A.L. Kennedy
Der letzte Schrei
Erzählungen, aus dem Englischen von Ingo Herzke, Hanser Verlag 2015
Sie hat Schärfe und Charme und stellt erzählend eine Intimität her, die nie peinlich, aber manchmal anstrengend ist. Was sie schreibt, glaube ich sofort. Ihren Figuren nehme ich jedes Gefühl, jede Absurdität ab. Denn sie stellen nichts dar, sondern sie s i n d. Selten reden sie dialogisch, sondern meistens in den eigenen Kopf hinein und sind dabei so ungebremst aufrichtig wie ihre Verfasserin A.L. Kennedy – nehme ich an.
Alison Louise Kennedy, Jahrgang 65, ist in Schottland geboren. Sie tritt bisweilen in Stand up Comedies auf und ist eine scharfe Kritikerin der britischen Regierung hinsichtlich des Irak-Kriegs. Worum es in den dreizehn Geschichten im neuen Erzählungsband geht? Da ist ein Mann, der vögelt seine Putzfrau immer mittwochs, weil Mittwoch ist. Da ist ein Junge am Meer, der sich von seiner jungen, zärtlichen Hündin trennen muss, weil Vater und Mutter sich geschieden haben.
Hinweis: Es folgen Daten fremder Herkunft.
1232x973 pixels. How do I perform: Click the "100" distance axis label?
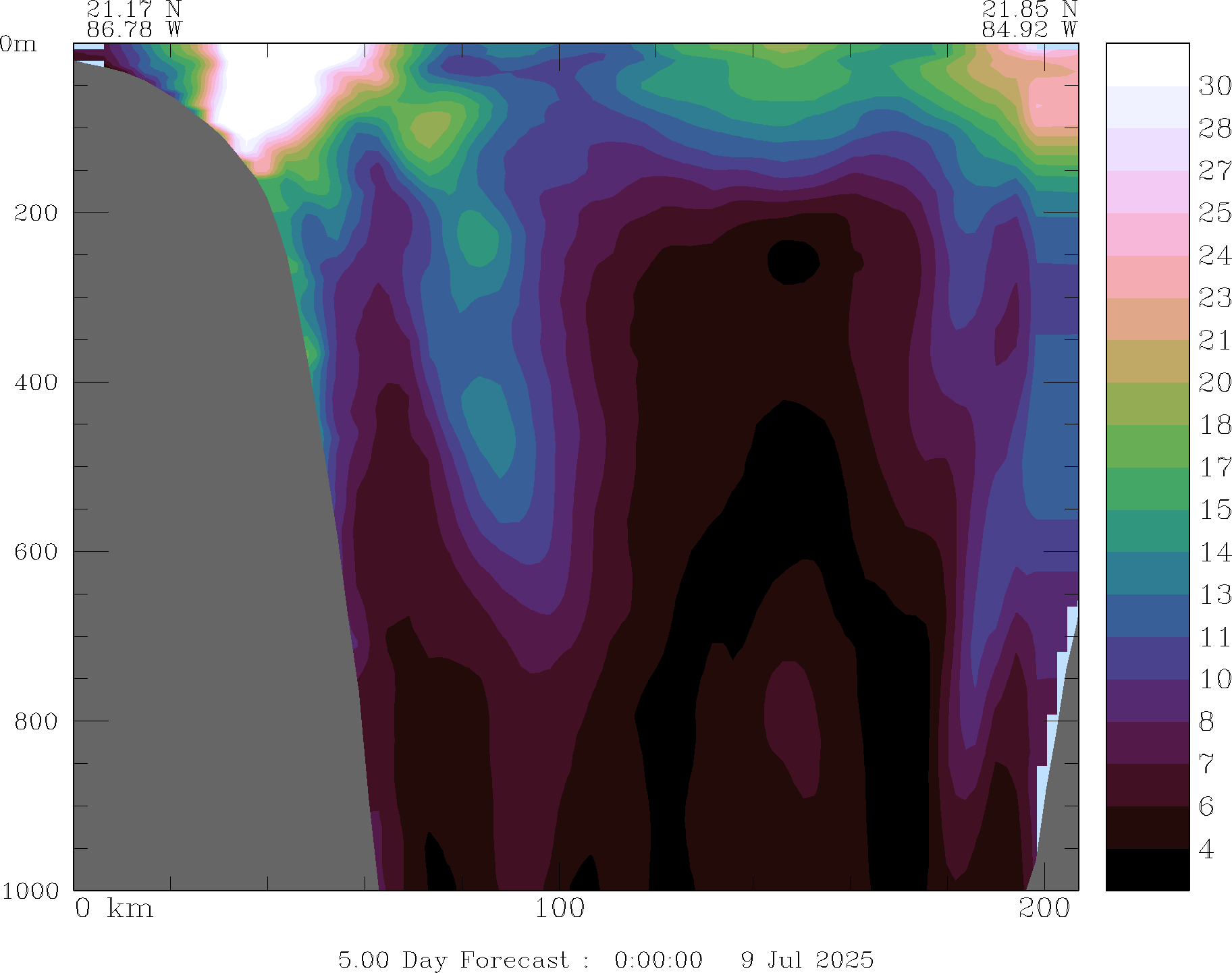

Da ist die Soldatin an einem traurigen Nachmittag in Blackpool, ausgeliefert irgendwelchen billigen Kirmesvergnügungen, einem trostlosen Wetter und dem Freund, den sie nicht mehr liebt, während sie ständig an ihren smarten Anwalt denken muss, der sie hasst. In Zypern, im Irakkrieg, hat sie Spiele gespielt, mit Männern, die nackt waren – bis auf die Kapuzen. A.L Kennedy zieht mit rüder Zärtlichkeit hinein in die Mitte einer Situation, in die Mitte einer Person. Die nötigen Informationen über Figuren, die andere Autoren umständlich in ihren Text hineinbasteln, liefert bei ihr der Moment, aus dem heraus sie sprechen.